Research on arts and culture policy is not a flourishing field. While there is a Society for Social Theory, Politics and the Arts that holds annual meetings, their research tends to be narrowly focused and lacks the broad framework that could lead to greater impact. Such a framework needs to confront the implications of the rapidly changing demographic profile of the U.S., and the new ways in which people are engaging with the arts. And this framework would need to consider the implications of these changes for the future of arts and cultural policy.

While the concepts “economic policy”, “educational policy” and “health policy” have more or less understandable referents, the concept “cultural policy” most often elicits a cognitive blank. For most areas of policy there are clear guidelines on how policy is related to specific sectors, but cultural policy is buried under other policy sectors. Culture, in the United States, is never at the center of policy.
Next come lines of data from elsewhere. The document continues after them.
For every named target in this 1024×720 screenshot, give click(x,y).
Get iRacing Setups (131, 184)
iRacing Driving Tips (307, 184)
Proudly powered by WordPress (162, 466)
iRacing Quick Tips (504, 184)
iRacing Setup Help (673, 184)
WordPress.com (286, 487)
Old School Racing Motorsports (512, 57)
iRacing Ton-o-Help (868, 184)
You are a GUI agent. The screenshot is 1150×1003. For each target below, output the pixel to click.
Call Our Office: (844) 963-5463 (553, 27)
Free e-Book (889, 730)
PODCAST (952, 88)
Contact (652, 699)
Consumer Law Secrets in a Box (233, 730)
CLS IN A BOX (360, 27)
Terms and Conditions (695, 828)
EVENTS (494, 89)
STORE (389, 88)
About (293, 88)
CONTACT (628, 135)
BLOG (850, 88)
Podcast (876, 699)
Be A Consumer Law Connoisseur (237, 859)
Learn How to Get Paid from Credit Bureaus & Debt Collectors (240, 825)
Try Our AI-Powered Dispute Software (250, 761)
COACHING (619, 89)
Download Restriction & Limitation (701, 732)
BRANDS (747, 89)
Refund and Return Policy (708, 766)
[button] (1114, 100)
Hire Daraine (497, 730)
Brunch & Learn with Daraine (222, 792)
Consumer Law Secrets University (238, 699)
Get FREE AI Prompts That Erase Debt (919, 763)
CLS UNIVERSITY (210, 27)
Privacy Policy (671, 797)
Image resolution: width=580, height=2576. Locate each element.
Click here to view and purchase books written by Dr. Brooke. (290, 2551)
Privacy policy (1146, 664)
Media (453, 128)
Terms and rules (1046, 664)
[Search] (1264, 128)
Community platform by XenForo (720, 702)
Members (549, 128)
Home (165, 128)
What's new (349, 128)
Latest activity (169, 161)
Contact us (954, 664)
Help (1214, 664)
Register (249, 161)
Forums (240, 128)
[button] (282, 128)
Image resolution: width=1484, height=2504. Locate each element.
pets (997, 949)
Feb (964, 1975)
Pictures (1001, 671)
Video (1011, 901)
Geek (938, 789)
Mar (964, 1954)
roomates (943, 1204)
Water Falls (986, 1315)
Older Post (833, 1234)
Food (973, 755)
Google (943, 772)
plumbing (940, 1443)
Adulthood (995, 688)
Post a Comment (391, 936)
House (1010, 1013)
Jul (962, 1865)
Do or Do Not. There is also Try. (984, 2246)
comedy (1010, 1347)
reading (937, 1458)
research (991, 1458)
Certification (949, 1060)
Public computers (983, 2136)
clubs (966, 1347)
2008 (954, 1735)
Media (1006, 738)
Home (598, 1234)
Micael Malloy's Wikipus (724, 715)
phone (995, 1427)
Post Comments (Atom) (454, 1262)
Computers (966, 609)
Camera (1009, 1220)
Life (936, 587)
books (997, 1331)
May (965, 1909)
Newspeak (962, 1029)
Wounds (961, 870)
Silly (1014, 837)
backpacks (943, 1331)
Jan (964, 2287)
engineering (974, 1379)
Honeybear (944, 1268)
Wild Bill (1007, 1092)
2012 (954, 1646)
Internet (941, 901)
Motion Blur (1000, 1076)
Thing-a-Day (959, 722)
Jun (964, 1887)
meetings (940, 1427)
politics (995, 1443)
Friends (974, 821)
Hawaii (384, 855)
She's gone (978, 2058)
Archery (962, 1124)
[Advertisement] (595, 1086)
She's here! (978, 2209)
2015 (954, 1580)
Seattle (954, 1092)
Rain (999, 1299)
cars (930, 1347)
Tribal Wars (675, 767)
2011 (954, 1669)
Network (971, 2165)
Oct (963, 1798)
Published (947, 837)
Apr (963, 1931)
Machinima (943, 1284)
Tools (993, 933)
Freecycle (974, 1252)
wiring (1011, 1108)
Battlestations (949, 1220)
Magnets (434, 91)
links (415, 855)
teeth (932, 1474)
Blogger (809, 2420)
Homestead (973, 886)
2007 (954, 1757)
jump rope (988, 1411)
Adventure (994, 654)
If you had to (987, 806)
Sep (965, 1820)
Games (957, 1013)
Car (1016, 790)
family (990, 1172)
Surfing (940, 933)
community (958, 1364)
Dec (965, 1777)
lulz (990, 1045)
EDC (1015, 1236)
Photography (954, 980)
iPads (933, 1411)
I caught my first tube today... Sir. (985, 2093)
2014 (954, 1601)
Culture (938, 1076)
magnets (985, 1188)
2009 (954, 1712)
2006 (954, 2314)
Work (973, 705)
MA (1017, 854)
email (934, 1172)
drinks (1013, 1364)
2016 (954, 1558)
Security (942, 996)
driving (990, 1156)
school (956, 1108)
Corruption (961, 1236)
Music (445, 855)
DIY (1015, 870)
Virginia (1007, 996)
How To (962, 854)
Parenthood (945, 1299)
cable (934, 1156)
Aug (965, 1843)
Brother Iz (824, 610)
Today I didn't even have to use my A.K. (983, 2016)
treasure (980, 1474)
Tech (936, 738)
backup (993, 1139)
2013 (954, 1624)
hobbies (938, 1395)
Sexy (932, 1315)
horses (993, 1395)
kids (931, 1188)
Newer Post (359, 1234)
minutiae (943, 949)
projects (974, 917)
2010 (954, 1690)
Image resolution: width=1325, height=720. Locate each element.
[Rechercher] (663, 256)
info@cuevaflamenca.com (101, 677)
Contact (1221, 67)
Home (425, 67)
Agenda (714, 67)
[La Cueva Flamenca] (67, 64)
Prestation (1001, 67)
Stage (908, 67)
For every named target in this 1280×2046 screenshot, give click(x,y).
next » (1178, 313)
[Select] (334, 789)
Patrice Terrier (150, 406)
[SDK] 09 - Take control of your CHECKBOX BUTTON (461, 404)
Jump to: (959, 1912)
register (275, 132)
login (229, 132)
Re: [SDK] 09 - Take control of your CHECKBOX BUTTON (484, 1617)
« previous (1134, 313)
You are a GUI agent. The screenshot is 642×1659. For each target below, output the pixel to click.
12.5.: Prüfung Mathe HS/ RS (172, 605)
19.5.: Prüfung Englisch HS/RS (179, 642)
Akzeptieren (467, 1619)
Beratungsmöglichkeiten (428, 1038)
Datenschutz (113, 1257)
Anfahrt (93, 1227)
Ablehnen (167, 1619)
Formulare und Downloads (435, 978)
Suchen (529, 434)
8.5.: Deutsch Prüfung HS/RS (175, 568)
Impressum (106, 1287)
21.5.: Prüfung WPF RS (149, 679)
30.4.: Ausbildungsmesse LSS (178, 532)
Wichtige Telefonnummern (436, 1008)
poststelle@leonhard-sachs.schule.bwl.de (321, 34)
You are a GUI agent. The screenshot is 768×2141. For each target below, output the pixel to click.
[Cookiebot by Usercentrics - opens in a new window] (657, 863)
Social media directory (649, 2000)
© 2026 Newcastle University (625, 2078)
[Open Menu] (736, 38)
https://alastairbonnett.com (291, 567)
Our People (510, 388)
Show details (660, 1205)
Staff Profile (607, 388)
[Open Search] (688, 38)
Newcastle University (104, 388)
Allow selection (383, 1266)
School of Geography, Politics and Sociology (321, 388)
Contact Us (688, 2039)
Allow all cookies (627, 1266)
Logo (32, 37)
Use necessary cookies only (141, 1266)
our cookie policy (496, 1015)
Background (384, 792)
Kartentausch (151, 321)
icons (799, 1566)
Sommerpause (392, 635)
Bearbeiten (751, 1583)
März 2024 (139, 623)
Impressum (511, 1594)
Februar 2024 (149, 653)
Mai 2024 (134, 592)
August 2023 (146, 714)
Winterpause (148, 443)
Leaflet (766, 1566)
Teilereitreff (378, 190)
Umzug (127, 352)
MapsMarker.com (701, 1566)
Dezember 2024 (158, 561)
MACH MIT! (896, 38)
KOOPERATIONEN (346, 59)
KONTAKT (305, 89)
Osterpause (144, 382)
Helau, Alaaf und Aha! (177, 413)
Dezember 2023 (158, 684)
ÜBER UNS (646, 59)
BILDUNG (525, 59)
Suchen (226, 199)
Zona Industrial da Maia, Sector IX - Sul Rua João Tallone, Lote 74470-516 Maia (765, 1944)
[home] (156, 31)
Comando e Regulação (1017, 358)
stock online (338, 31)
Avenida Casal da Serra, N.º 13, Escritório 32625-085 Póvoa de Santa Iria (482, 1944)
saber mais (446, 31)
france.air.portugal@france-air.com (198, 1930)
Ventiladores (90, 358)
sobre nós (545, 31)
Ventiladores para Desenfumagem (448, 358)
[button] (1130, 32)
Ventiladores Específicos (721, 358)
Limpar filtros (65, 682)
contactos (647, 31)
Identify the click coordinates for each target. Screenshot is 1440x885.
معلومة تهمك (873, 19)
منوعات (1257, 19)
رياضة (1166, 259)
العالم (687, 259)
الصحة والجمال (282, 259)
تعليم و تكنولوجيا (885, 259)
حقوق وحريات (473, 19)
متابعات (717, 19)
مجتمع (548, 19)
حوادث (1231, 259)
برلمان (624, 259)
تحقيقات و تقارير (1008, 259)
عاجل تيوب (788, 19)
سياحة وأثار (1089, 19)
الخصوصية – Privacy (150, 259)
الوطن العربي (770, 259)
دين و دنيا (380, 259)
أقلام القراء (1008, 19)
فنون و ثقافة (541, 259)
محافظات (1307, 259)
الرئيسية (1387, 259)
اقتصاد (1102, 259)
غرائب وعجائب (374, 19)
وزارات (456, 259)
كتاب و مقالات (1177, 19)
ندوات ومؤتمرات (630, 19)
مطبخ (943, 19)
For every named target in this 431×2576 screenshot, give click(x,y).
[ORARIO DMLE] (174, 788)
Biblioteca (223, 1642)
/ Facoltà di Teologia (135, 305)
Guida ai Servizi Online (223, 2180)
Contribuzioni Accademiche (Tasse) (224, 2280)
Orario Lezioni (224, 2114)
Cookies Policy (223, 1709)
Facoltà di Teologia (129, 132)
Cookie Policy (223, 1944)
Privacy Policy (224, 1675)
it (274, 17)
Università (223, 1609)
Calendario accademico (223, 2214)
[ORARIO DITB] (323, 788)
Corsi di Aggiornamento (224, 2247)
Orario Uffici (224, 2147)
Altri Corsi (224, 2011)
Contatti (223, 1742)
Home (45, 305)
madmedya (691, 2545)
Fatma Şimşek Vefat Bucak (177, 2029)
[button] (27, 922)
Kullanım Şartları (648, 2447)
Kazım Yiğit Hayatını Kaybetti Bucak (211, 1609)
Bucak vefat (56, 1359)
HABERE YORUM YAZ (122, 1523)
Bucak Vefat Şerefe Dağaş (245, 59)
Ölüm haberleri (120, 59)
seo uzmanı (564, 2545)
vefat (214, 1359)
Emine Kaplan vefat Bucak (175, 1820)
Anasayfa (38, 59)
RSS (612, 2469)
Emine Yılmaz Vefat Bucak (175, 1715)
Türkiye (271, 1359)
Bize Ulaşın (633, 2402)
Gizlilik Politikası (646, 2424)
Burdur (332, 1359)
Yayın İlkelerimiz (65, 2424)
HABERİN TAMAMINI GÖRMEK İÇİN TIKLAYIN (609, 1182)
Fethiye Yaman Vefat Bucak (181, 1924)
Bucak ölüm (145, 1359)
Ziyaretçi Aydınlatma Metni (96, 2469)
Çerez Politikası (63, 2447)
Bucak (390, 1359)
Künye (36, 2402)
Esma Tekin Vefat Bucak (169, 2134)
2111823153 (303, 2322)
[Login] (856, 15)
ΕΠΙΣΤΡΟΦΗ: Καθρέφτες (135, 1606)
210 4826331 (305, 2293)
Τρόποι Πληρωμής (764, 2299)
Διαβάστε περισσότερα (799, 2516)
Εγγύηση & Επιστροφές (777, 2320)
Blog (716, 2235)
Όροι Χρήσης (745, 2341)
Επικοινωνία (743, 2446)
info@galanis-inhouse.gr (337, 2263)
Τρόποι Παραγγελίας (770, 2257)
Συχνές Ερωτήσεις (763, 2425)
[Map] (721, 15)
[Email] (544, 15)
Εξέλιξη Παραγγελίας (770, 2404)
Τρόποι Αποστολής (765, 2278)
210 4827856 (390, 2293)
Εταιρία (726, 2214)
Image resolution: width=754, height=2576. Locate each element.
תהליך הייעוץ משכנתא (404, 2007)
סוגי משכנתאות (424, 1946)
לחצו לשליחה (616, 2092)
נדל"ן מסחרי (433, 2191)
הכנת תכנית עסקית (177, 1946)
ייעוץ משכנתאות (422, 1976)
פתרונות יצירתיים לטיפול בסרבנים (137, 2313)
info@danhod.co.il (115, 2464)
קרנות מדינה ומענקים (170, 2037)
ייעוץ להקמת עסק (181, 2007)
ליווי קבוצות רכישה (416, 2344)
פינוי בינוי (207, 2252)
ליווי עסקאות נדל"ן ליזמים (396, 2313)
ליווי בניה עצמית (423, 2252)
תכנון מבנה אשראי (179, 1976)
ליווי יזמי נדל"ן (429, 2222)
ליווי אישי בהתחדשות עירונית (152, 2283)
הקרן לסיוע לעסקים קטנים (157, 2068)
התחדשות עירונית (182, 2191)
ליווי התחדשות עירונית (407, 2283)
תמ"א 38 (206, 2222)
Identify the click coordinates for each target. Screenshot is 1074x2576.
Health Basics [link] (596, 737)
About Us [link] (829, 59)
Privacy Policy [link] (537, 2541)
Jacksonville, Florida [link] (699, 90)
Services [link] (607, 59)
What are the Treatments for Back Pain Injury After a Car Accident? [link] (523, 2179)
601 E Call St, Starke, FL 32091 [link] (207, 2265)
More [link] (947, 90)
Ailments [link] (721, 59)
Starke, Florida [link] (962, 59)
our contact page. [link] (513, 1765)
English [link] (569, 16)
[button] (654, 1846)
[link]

It is not as if thoughtful individuals have not noticed this and tried to do something about it. In the late ‘80s and early ‘90s, James Allen Smith (then the president of the Gilman Foundation) tried to interest other foundations in an arts and cultural policy program, but encountered considerable resistance. He did, however, succeed in getting several smaller foundations to fund a Center for Arts and Culture. Then, in 1999 the Pew Charitable Trusts announced a five-year, $50 million program to encourage policymakers to focus on issues like arts financing, intellectual property rights, zoning in historic areas and an arts curriculum for public schools. They recognized, in the words of Marion Godfrey, that “we have no organizing framework for this remarkable cultural richness and no overall context in which to understand and nurture it.” A drop in the endowment, however, led Pew to terminate the initiative almost before it started. Some 14 years later we still lack any overall framework that defines a field of cultural policy studies, and there are few scholars engaged in exciting research related to cultural policy.

Why should we revisit the issue? The issue of cultural policy is no less important today than it was a decade and a half ago; arguably it is even more important because of the profound and rapid changes taking place in technology, in the increasingly diverse racial, ethnic and religious makeup of the nation, and the squeezing out of arts education under the pressure of increased emphasis on math and science education.